Exercise: Return the lines that run from the line containing "Expand the Группа пользователя dropdown" through the end of the entries, both ends included. Leave out all pictures.
== == ==
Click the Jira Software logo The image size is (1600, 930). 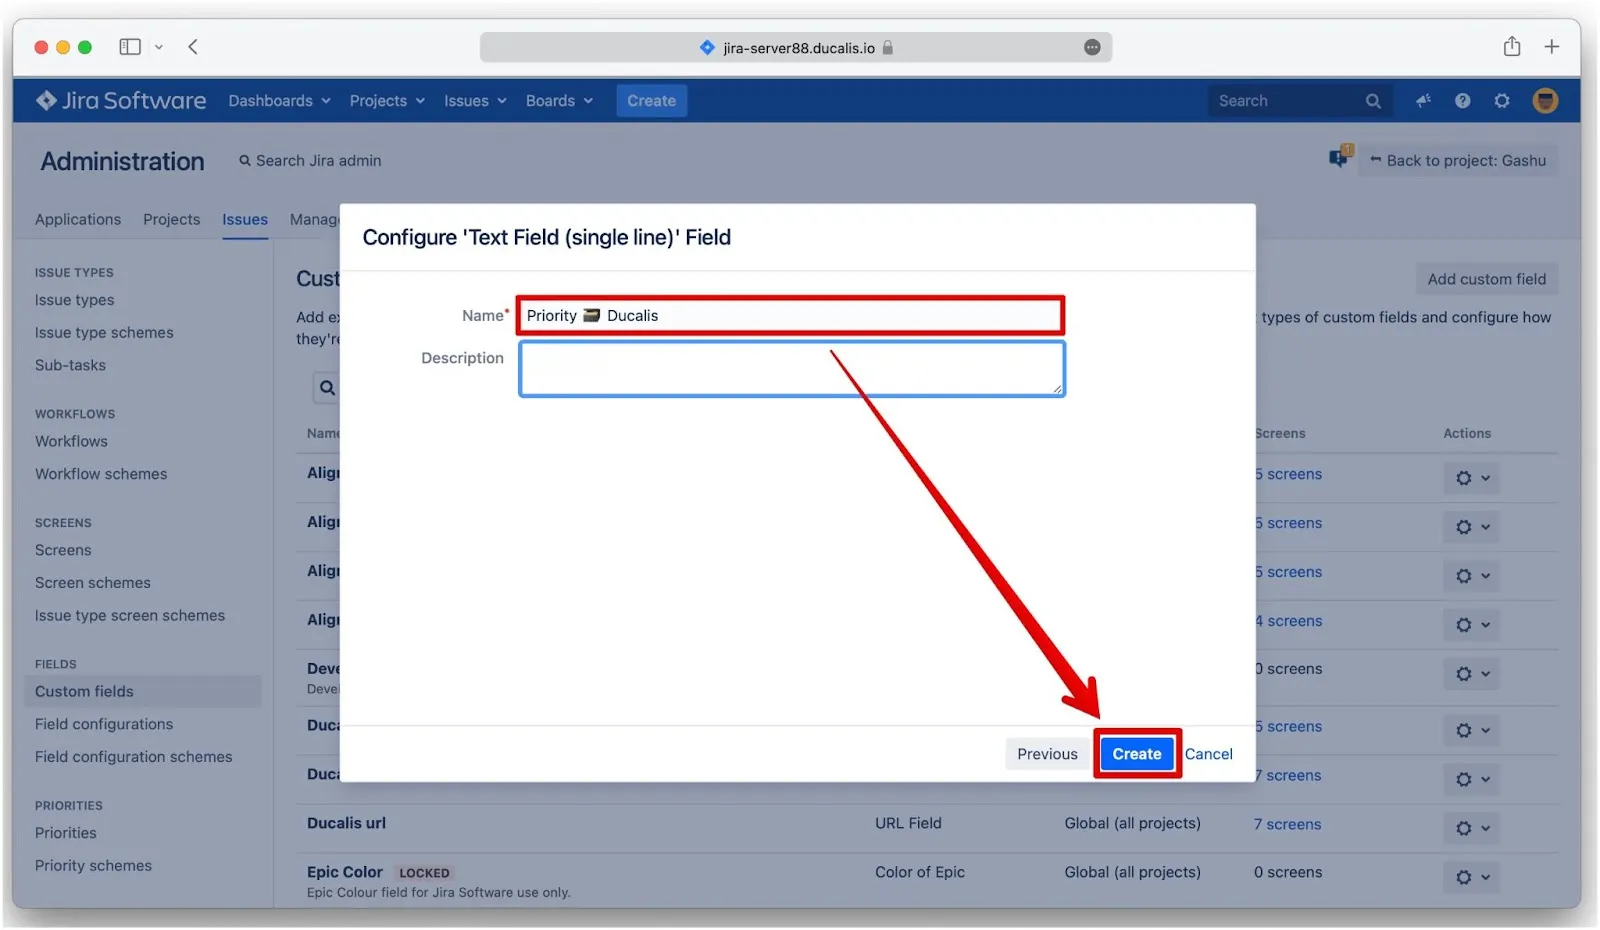(121, 101)
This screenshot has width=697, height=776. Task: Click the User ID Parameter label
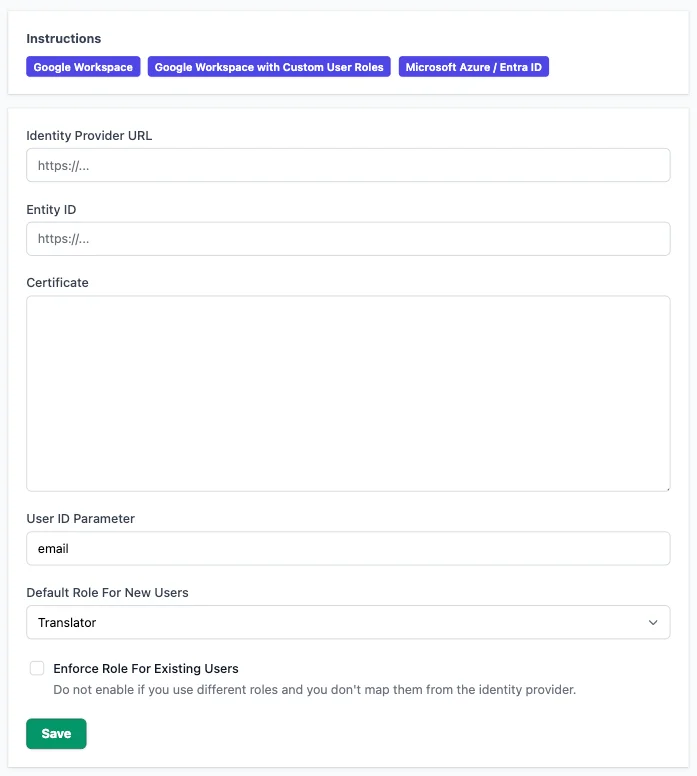pyautogui.click(x=80, y=519)
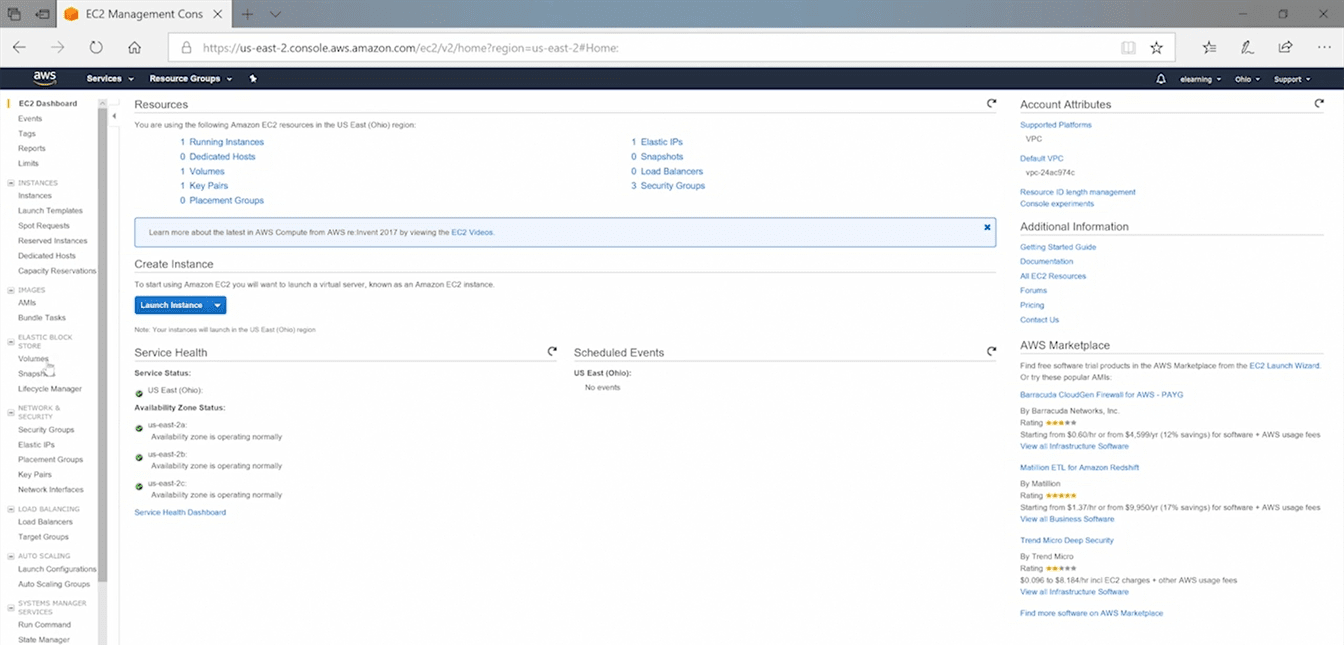Refresh the Scheduled Events section
This screenshot has width=1344, height=645.
pyautogui.click(x=991, y=352)
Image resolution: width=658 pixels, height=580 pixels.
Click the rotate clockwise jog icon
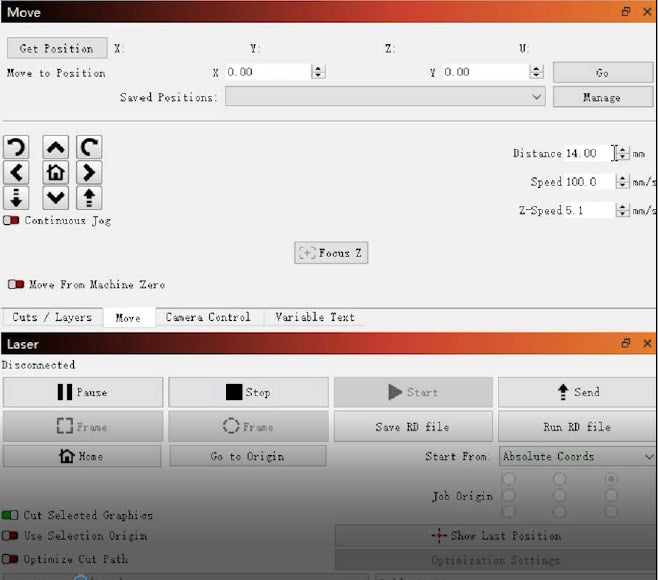click(89, 148)
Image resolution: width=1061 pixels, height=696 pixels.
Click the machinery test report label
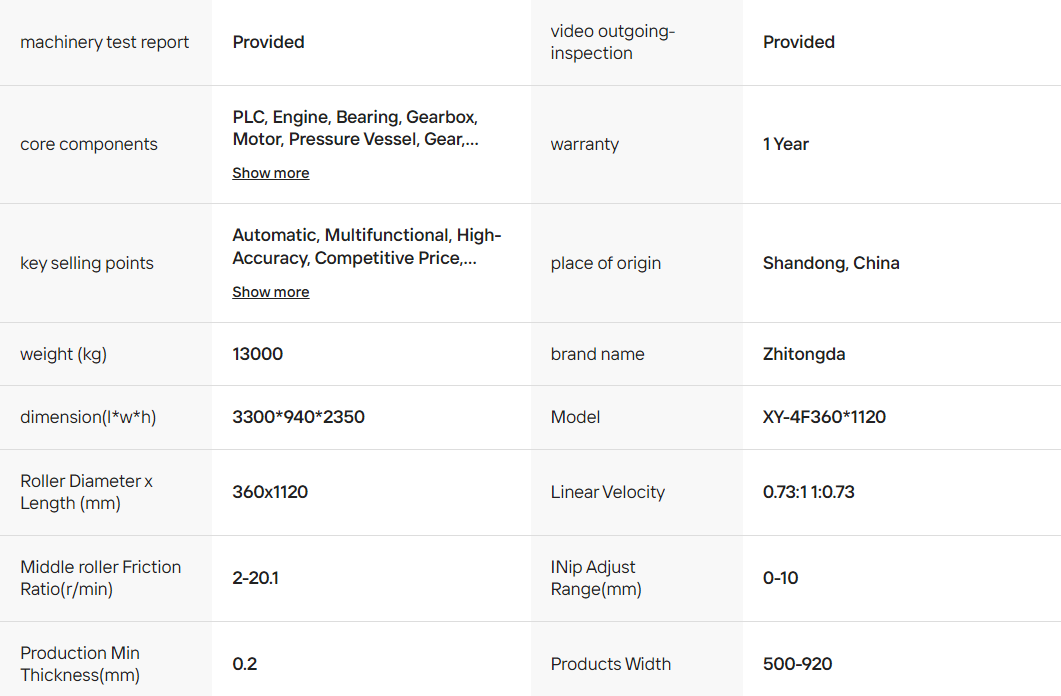click(x=105, y=42)
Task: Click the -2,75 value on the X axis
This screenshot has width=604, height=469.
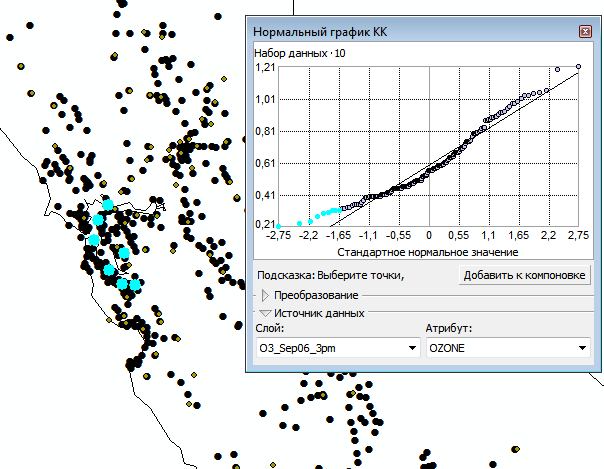Action: [279, 238]
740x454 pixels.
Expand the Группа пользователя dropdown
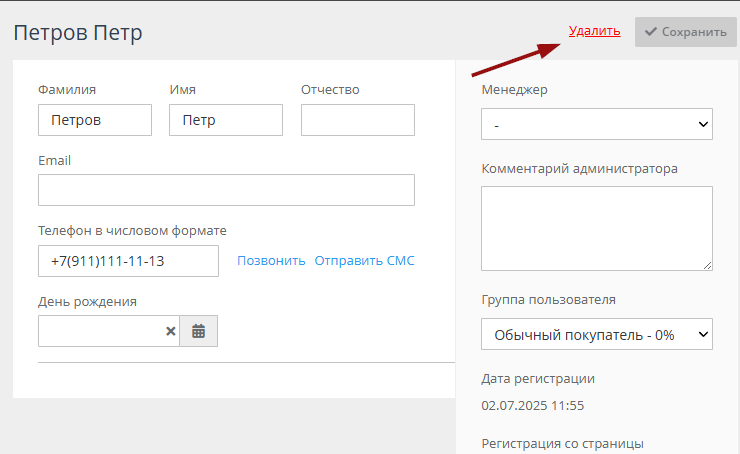point(596,335)
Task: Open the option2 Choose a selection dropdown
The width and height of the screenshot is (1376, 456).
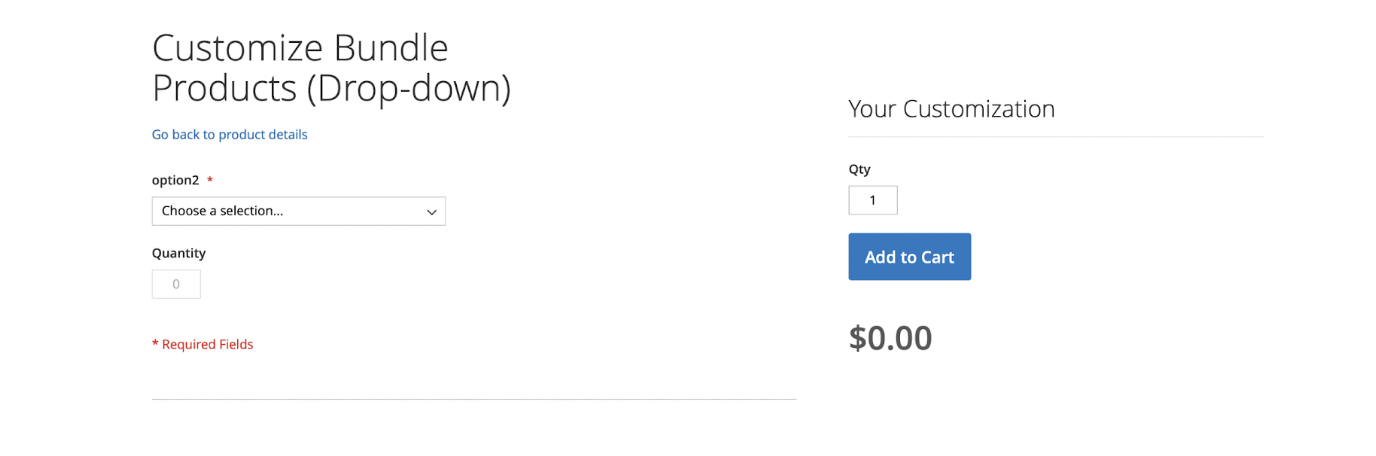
== == ==
Task output:
Expand the Группа пользователя dropdown
point(596,335)
Task: Open the option2 Choose a selection dropdown
The width and height of the screenshot is (1376, 456).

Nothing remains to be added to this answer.